PASSAGE PROVIDED:
....

Discrepancies identified at this point are communicated either back to the discharging provider or the PCP as necessary. Problems with affordability of prescriptions can also be identified, rather than waiting for the next admission or physician appointment. SO much amazing work being done!
[PC]: Addressing financial issues is one of the outpatient pharmacy’s biggest roles during discharge. If you’re an independent, and you’re looking to partner with a local health-system, you will win them over if you can communicate simple coverage issues back to care management or nursing before the patient goes home. Novolog or Humalog? Januvia or Tradjenta, or neither? Questions like that are simple for us to answer but can actually save lives.
How to Do a Med Rec
Hopefully some of the thoughts and questions posed in this post will spur you to consider how pharmacy can impact the process of medication reconciliation.
I don’t necessarily have lots of answers here…but lots of questions (sorry?). But this post needs a summary. Something to tie it all together.
If I had to outline how to do a med rec, here's what I'd do. Please note that this list is intended to include everything about the process - from the top-level "administrative policy" perspective all the way down to what questions to ask during the patient interview. It's impossible to be all-inclusive, but it's my best crack at it.

....

TASK ITEM: Please continue the post on medication reconciliation from its last sentence.

....

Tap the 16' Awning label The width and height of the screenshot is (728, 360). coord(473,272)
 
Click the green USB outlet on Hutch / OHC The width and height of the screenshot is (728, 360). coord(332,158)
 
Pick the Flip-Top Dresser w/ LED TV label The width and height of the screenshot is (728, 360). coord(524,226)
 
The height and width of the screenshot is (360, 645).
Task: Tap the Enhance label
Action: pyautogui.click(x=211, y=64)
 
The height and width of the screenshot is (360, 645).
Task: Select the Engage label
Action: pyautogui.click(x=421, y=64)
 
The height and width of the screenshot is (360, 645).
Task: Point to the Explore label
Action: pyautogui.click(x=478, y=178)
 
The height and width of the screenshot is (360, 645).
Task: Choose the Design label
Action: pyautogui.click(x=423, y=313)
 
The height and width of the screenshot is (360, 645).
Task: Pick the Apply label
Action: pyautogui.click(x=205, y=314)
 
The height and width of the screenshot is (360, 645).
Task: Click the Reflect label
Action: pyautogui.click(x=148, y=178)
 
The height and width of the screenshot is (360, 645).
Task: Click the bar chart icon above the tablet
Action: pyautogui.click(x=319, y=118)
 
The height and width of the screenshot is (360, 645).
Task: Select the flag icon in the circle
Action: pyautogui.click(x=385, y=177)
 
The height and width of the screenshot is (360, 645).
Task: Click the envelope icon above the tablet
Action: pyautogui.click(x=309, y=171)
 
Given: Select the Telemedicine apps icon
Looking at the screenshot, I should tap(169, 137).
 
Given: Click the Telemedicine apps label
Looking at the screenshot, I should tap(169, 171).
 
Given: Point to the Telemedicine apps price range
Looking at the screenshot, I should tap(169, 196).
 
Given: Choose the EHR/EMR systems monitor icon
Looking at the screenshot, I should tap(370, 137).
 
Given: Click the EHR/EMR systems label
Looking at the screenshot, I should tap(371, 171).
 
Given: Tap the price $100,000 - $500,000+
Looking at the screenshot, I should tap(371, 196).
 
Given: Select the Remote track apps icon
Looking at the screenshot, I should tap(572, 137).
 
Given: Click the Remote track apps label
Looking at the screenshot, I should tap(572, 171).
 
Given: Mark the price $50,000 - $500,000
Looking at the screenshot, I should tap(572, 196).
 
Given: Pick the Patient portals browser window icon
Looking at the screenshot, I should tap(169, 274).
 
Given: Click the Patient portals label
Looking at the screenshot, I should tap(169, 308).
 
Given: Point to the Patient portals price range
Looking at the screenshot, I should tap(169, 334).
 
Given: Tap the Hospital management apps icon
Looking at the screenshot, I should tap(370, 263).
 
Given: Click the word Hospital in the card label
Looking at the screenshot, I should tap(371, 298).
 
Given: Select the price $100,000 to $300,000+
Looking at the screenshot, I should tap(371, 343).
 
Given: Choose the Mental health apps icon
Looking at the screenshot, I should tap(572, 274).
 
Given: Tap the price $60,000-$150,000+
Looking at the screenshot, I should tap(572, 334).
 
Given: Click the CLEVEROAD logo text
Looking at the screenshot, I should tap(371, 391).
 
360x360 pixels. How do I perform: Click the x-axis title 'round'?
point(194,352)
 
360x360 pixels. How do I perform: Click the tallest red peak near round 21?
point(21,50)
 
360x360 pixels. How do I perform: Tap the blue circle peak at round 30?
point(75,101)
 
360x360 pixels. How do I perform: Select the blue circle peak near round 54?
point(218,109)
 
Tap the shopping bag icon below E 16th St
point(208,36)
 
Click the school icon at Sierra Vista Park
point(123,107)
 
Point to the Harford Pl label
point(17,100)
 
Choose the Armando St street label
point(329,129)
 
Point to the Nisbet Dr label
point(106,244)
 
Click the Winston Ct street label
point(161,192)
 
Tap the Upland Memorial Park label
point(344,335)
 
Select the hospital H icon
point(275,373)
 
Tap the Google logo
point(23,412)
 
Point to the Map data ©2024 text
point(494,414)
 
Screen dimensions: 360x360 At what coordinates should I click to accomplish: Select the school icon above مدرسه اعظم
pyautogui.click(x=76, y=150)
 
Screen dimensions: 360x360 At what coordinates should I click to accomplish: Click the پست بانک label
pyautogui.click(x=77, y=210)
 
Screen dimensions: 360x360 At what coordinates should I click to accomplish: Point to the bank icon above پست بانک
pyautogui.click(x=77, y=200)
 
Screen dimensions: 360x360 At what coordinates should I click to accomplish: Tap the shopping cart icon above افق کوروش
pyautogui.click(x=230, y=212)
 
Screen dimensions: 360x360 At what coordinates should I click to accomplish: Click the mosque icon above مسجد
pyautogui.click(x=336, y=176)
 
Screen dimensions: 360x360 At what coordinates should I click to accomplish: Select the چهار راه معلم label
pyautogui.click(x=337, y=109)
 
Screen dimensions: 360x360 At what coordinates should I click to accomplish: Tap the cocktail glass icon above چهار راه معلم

....

OUTPUT:
Develop a patient prioritization scheme and documentation process that works for the specific institution and electronic medical record (EMR).
Train pharmacy personnel on said process.
Communicate with other disciplines that pharmacy is working on medication histories
Identify a patient in need of a medication history.
Speak with the patient’s nurse and/or scan the EMR to identify obvious communication or cognitive barriers.
Do background research on the patient, including obtaining their outpatient pharmacy fill records, medication records in the EMR, insurance claim records, etc...
If possible (i.e., if patient is awake, alert, and oriented), introduce yourself and ask the patient (or family) which pharmacy/pharmacies fill the outpatient scripts.
Use your background research as a baseline, and interview the patient (or family member/caregiver as appropriate) about allergies, reactions, and home medications.
Use open ended questions as much as possible…without dead-ending the conversation. a. Be sure to ask about over the counter medications, herbals, vitamins, supplements, or nontraditional delivery method medications (inhalers, injections, eye drops, creams, weekly/monthly doses).
Clarify any discrepancies between the pharmacy records you obtained and patient’s report. This may require calling additional pharmacies or calling the same pharmacy again. Or it may mean scanning through outpatient visit notes (if available) to see what changes were made during outpatient appointments.
Document all medications in the EMR per your institution's process. a. Include as much of the following information as possible: drug name, strength, dosage form, dose, route, frequency, duration (if applicable), date/time of last dose, and date/quantity of last fill. b. If a patient is prescribed a drug but has self-discontinued that medication, this is a tricky scenario. Each situation is different and requires a decision about whether or not to keep that medication on the list. But regardless, put a note on the list regarding patient’s adherence.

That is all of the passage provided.